I took some time to meditate lately on this situation and I must say there is a difference between a madhouse and a society behaving like a madhouse. In the psychiatric unit the rules are clear and strengthened, it is always obvious what you can and what you cannot do, the order reigns so as to keep in check the real possibility of violence. In a way, we can extrapolate and say that we police the place and we do it effectively because otherwise you can even get killed. There is a lot of collective pondering, a lot of planning and we are forced to think in advance so as to anticipate and thwart any danger. On the other hand, a society behaving like lunatics in a madhouse is a society in which the police doesn’t do its job effectively (for fear of the label “police brutality” maybe?!), the gatekeepers and the guardians are incompetent (they have either been corrupted/bribed or they went “woke”) and the institutions responsible with education in a moral and empathetic way (“emotional intelligence”, remember?!) have failed (possibly becoming bureaucratic, pretending to do what they’re supposed to do but missing the point). Following this logic, such a society is far more dangerous than a psychiatric hospital. And more, such a society is instable, it will quickly crumble. You need predictability and competence so as to make it in a civilized and prosperous future. But if you let some schizophrenics and psychopaths rule the society and the world, you end up in a nuclear disaster or something similar, for the simple reason that both the schizophrenic and the psychopath don’t care about “this reality”. Yes, this “shared reality with you”!
I am dead serious.
Then there is another important question: Why would you care?!
If you are an adult, a mature human being, you care. You care because you are wise enough and you already have your common sense. You care because you have children and you want to leave something behind and more, you want to leave something good behind, or better than what you found when you came to this world. In the end, everything boils down to whether you love your children or not: if you love them, you take care of this world and leave them a livable place.
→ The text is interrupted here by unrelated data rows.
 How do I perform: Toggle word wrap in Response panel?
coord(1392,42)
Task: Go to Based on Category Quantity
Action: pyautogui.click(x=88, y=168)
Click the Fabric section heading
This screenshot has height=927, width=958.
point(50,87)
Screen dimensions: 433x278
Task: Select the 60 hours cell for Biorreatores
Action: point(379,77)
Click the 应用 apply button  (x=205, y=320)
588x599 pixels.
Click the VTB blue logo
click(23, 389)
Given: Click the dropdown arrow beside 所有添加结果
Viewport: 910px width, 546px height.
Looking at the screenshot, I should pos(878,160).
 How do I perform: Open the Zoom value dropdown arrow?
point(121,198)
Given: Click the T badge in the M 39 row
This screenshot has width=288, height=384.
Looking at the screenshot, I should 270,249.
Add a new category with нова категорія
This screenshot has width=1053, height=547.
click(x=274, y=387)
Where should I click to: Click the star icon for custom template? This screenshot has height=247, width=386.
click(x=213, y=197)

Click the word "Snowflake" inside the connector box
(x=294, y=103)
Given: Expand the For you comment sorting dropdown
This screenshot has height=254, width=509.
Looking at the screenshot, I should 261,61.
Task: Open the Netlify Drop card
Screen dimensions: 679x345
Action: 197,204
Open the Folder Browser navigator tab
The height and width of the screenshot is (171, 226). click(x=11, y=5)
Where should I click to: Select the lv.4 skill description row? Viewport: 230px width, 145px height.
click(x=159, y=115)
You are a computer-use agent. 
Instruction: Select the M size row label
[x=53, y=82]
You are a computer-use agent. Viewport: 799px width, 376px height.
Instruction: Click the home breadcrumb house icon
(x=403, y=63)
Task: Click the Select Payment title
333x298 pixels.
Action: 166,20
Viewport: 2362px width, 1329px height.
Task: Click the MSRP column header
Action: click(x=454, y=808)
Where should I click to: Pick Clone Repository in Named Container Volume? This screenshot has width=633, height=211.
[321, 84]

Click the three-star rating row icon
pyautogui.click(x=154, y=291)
On the other hand, if you are a child – or you behave like one – you are selfish. You don’t care. If you are delusional or schizophrenic, you don’t give a damn about what happens to this world because you believe there is a second better world in your phantasms and that world is the “real” one. So, you have no problem destroying this “illusory” world. And, of course, your delusions are much more important than your children: they are expendable, they don’t matter, they can die, fu*k them! If you are a psychopath (sociopath), everything you love and care about is… yourself. You don’t believe in an afterlife and you know that everything happens in this life and nowhere else. And if it’s not in your own interest, fu*k it!
So, how can you have common sense? Well, it’s simple: if you love your children more than you love yourself, you will figure it out. It doesn’t involve intelligence, as you can probably see. Having common sense is essentially emotional: it’s about caring, it’s about having empathy or compassion, it’s about calmly assuming your responsibility as an adult and not having an emotional incontinence and an erratic behavior like a disturbed child.
I was hoping to be psychiatrist only in the madhouse but I see that I have no choice but to expand in the outer world as well, since the madhouse is here already. I have always used common sense as my preferred leadership and healing style: being always reasonable, stating the truth, focusing on understanding, being rather uncompromising on important issues. So, I guess I have to use the same style in writing as well, hoping to have, at some point, a much sought-after leisure time.
Thanks Cezar, much to think about. I am.